## Try it
Working from the entries below, count every line that includes the word "agent". Return the figure alone.

## Exercise input
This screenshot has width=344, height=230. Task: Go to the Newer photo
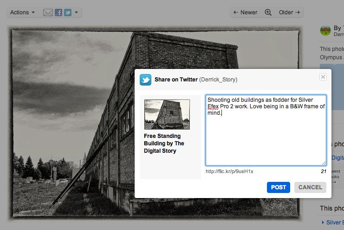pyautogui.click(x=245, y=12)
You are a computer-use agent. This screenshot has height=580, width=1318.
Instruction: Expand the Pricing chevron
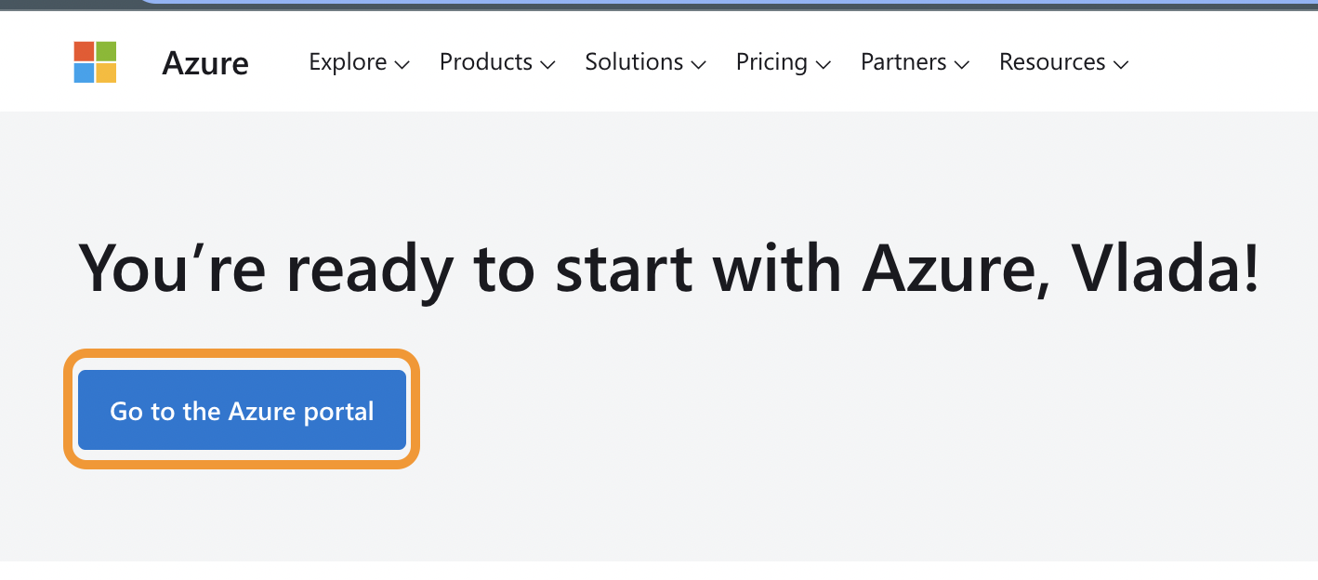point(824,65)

* * *

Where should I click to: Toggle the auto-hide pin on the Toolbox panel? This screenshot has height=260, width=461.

...

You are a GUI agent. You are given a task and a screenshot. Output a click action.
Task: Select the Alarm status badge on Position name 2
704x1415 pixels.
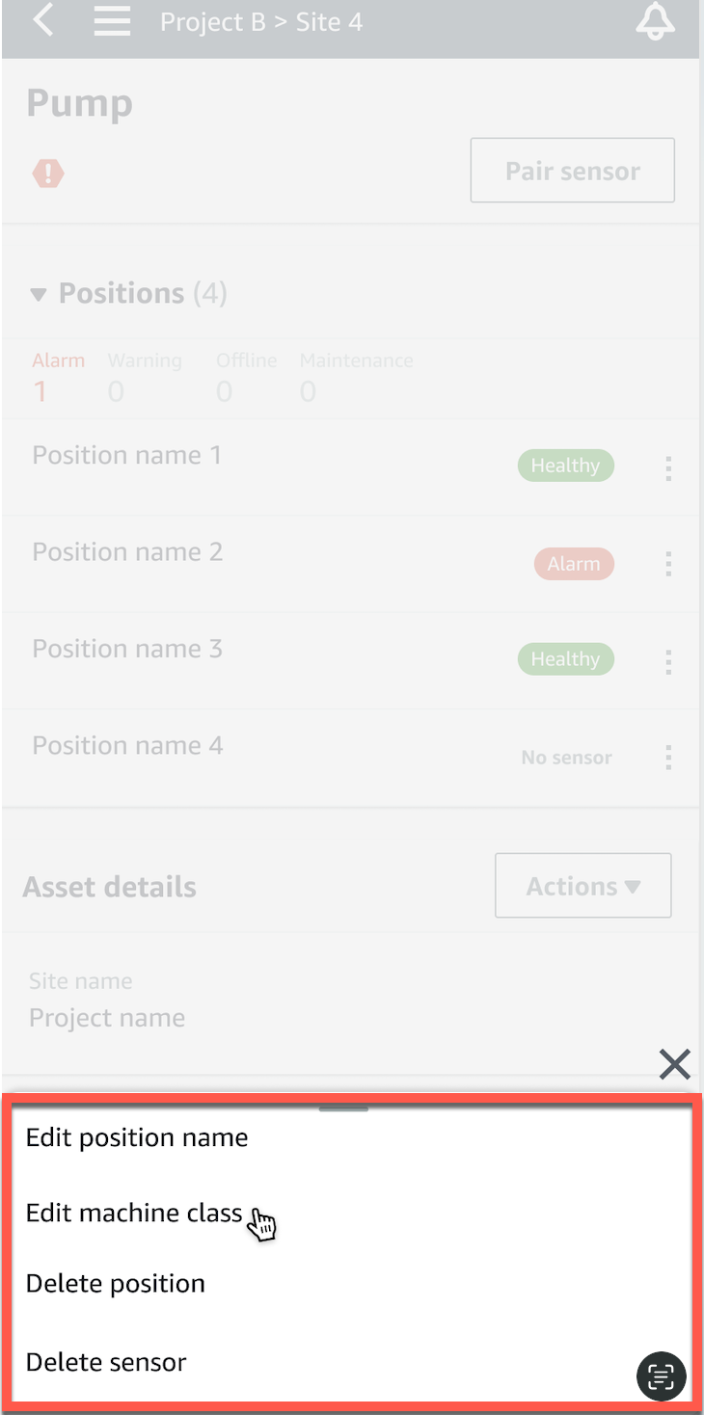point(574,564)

## Output for this task
2